Primero, las matemáticas por supuesto trataban (entre otros asuntos) de números, que servían para contar. (Se dice que la geometría se “inventó” para calcular áreas de tierras fértiles en las riberas del Nilo; creo que es improbable. Había otras culturas, sin tanto interés por las riberas inundadas, que también sabían geometría. Todo esto, suponiendo que la geometría se pueda “inventar”.)
Segundo, las matemáticas se usaban para desentrañar simbólicamente la realidad. El número de oro nos remite a una infinitud de procesos y estructuras de la naturaleza, y eso induce al intelecto a maravillarse. La relación entre el círculo y su diámetro nos acerca a los límites del número, y estirando la mente para llegar a los decimales de Π entendemos algo más sobre el Uno, sobre lo recto y lo redondo. Los números como símbolo del mundo nos hacen más inteligentes y un poquito más sabios.
Tercero, los números pueden llevar al intelecto más allá de sí mismo. La contemplación de un yantra o el acto de dibujar una estrella pentagonal son experiencias de vida, irrepetibles como un parto, como una muerte, de las cuales no se sale ileso. Eso también lo sabían los antiguos griegos.
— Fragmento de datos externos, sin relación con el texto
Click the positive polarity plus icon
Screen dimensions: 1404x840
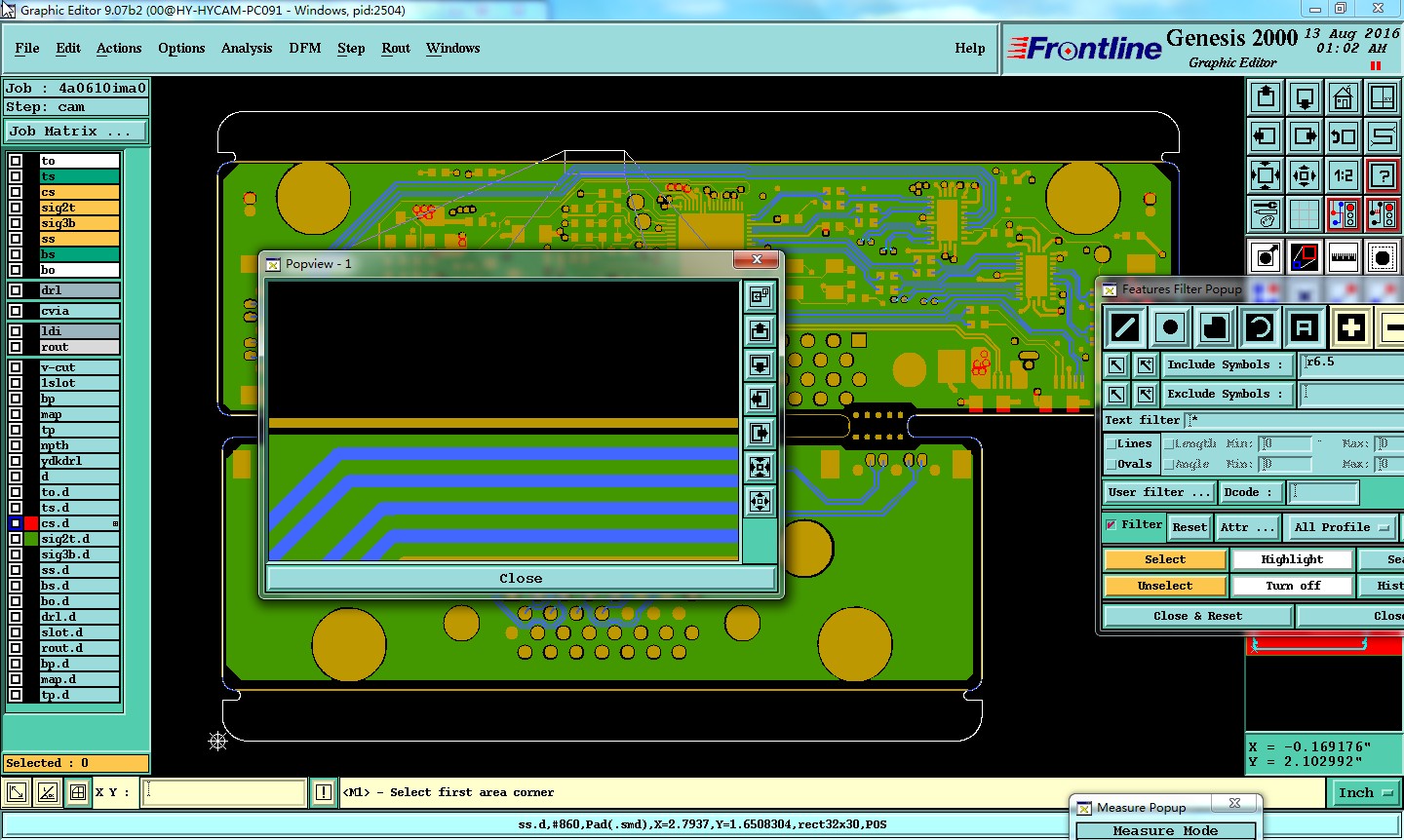(1350, 327)
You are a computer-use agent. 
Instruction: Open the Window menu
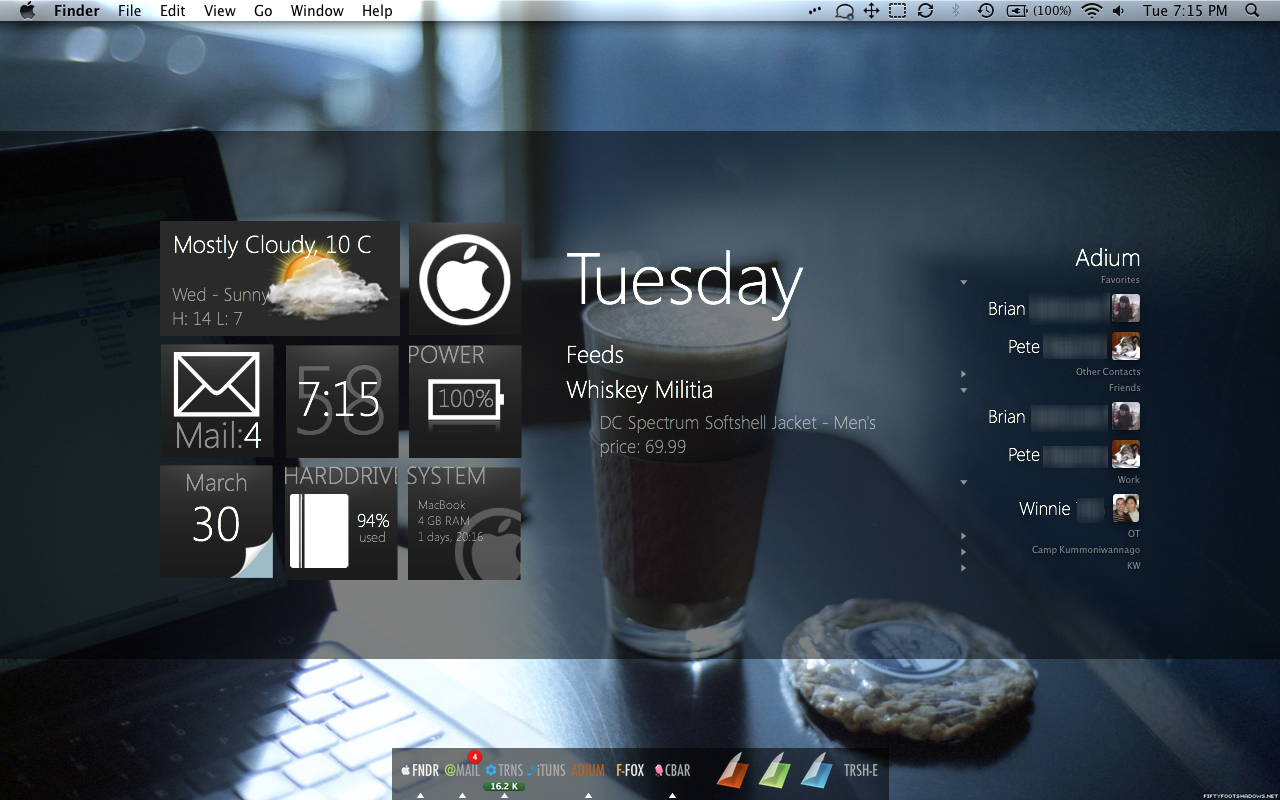pyautogui.click(x=317, y=11)

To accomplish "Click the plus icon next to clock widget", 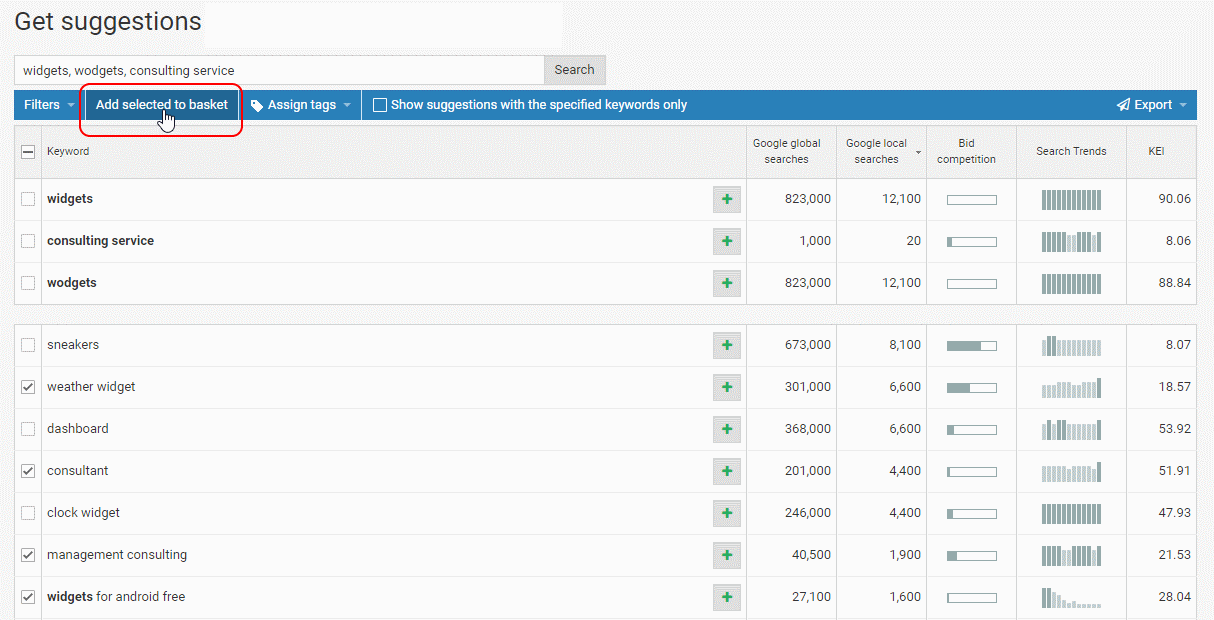I will tap(727, 514).
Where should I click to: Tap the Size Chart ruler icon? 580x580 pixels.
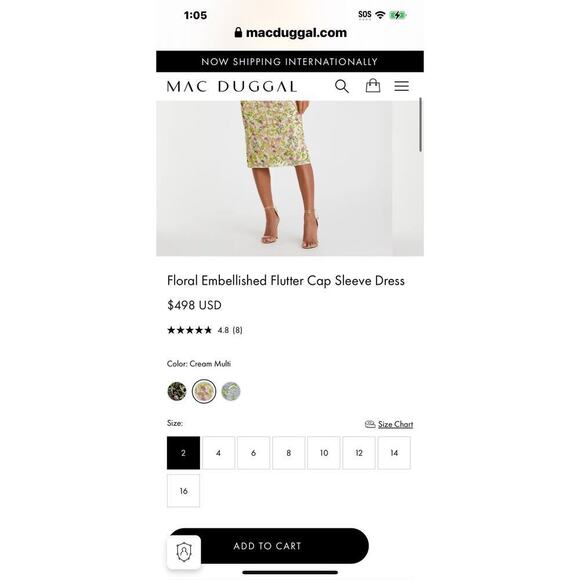pos(370,424)
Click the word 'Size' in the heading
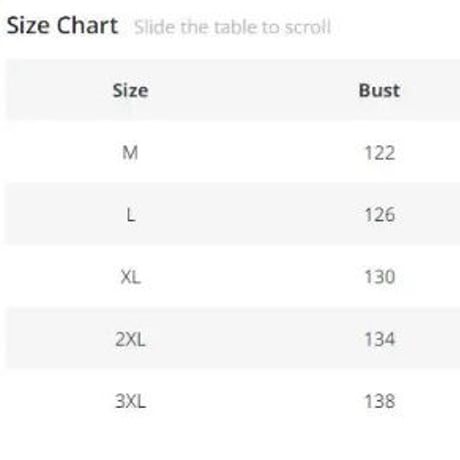The image size is (460, 460). pos(28,26)
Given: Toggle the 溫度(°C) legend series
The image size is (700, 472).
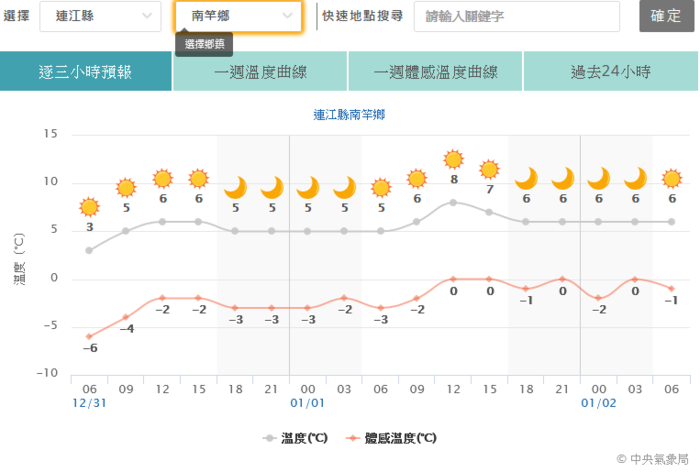Looking at the screenshot, I should click(x=295, y=438).
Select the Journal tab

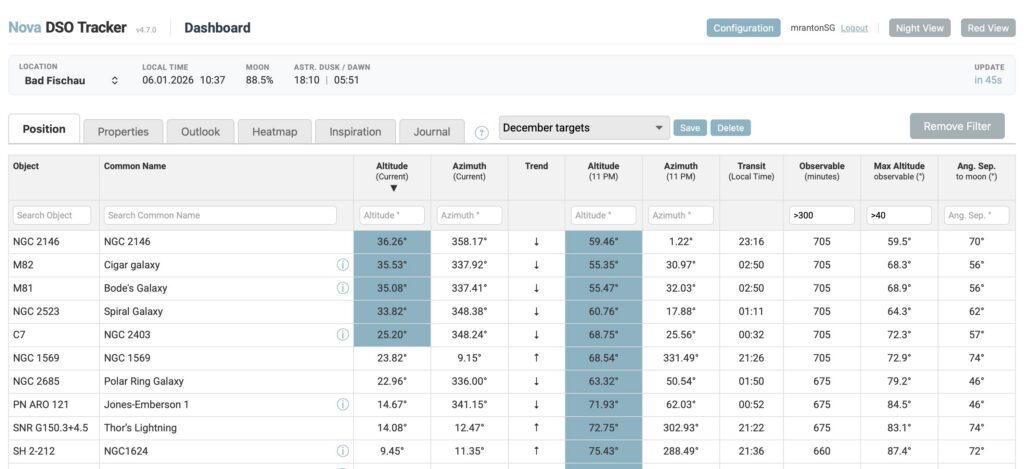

Los discípulos de Pitágoras hasta juraban por los números (por los números del Uno al Diez, dispuestos en forma de triángulo de cuatro filas, lo que ellos llamaban la Tetraktys), sabiendo que así no podrían mentir.
De modo que las matemáticas sirven al menos para tres cosas: para contar, para entender, y para ser. Cómo cada cual las use dependerá… de cada cual.